(Skip down to How NOT to store passwords if you want to jump to the punchline)
You’re Welcome, Hackers
Passwords are the greatest gift we ever gave to the hacker community. An elegant combination of human nature and poor dev choices brings Christmas in July for hackers. And January. And February. And well, every month, yes even December.
We’re witnessing a sharp rise in the number of credentials being stolen and accounts being hijacked across the web. Each new set of hijacked credentials gets a spammer into the inner sanctum of your friends on every social platform where they can spam as you. Spammers create content with links to their websites where they entice people with ads, knockoff products, and scams. Many times, surprisingly, the knockoff products do actually work as promised. In one study, Berkeley researchers purchased many products from these sites and actually received them. In the case of even the knockoff Viagra, the product contained the proper active ingredients!
Spammers are awesome marketers. While their marketing is illegitimate, spammers are highly motivated. They’re great at posting targeted content, getting a lot of views. They typically make a LOT of money by posting content to a site which links back to spammy sites where they monetize users.
To post content, spammers first need a registered account on your site. There are two ways to get accounts. (1) They can make or buy fake accounts to post content. To be successful in this game requires building legitimate looking accounts and a fair amount of effort to get users to click on spammy content. A spammer may need to make “friends” with many good users so their posts are visible. (2) Alternatively, spammers can hijack your good account. Now spammers can get their content right in front of your friends’ faces, which typically increases visibility and propensity to click. In this game they must acquire passwords, and they must use them before their competitors use them and before anti-spam security teams discover them.

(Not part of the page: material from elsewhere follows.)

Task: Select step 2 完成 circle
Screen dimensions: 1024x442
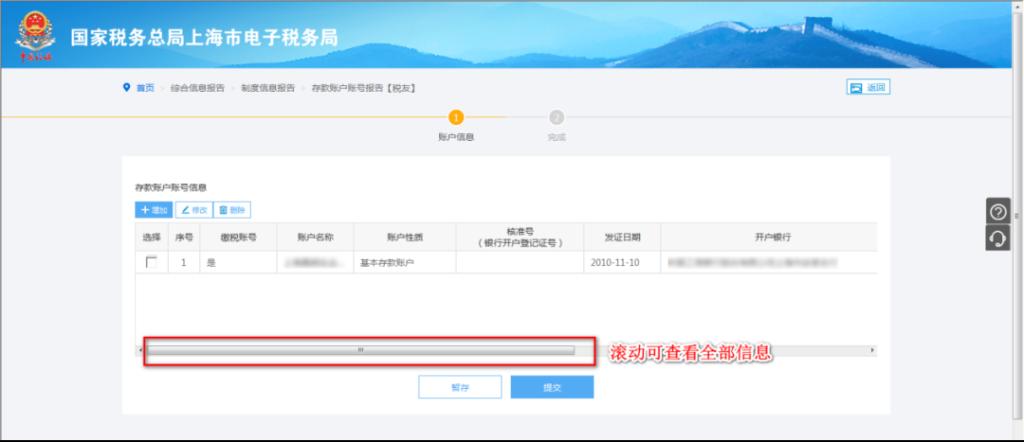Action: click(557, 117)
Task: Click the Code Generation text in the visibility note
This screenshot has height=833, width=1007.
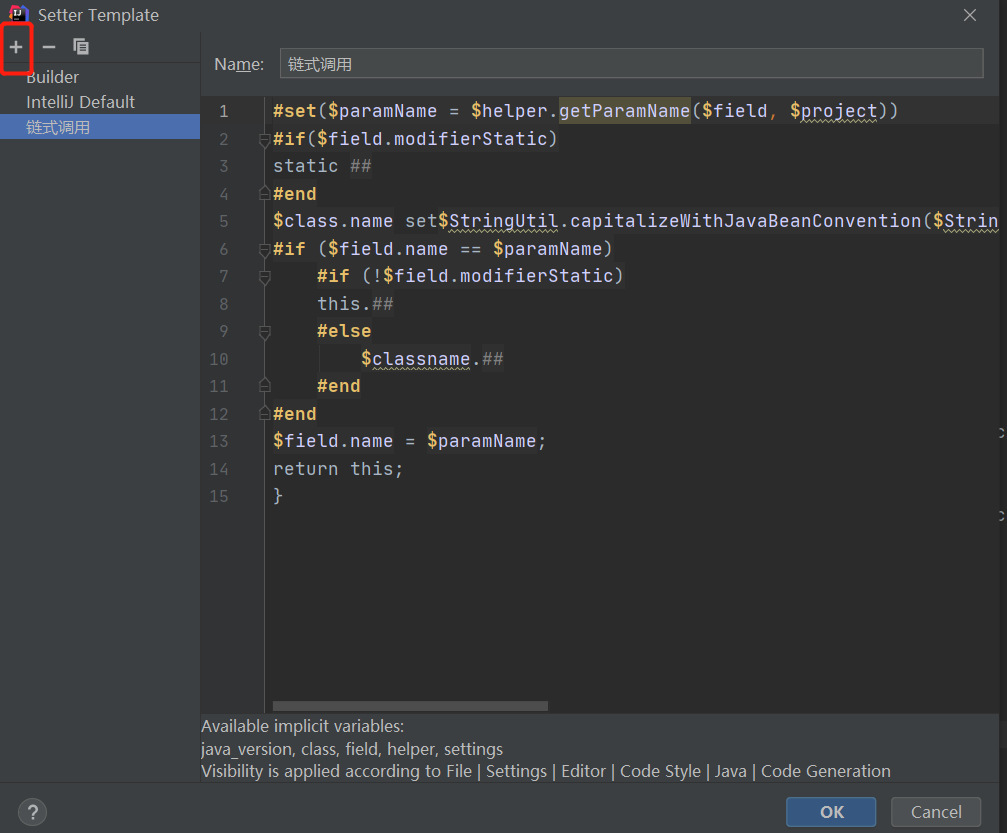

In one well constructed estimate, spammers can make up to $2.4M in a month. To spam with hijacked accounts, spammers purchase accounts from hackers or employ hackers who try to breach company databases. In the last three years, Adobe leaked 150M emails and passwords, LinkedIn leaked 6.5M, eHarmony 1.5M, Snapchat 4.6M, Gawker 1.3M, Yahoo Voices .5M, Last.FM 2.5M, and Forbes 1M (cite). And there are more. These companies do protect user passwords, however this protection is often disastrously weak in the face of how passwords are used by people and how they’re stored by devs.
Problem the first — Humans
The human brain is a complicated meat sack with many competing inputs and many things to remember. Passwords are a tolerated nuisance. This sack of fats and lipids is also amazingly good at underestimating risk. The result is we users often (A) have simple passwords, or (B) use the same password in many different places, or (C) both.
It’s also common for people to have a set of 3 passwords:
1. Their simple password for Farmville and Candy Crush and Cranberry Silo Security Simulator 2014
2. Their moderate password for Twitter and Facebook and Pinterest and Gmail and Secret
3. Their strong password for their bank (though “strong” is typically an over-exaggeration)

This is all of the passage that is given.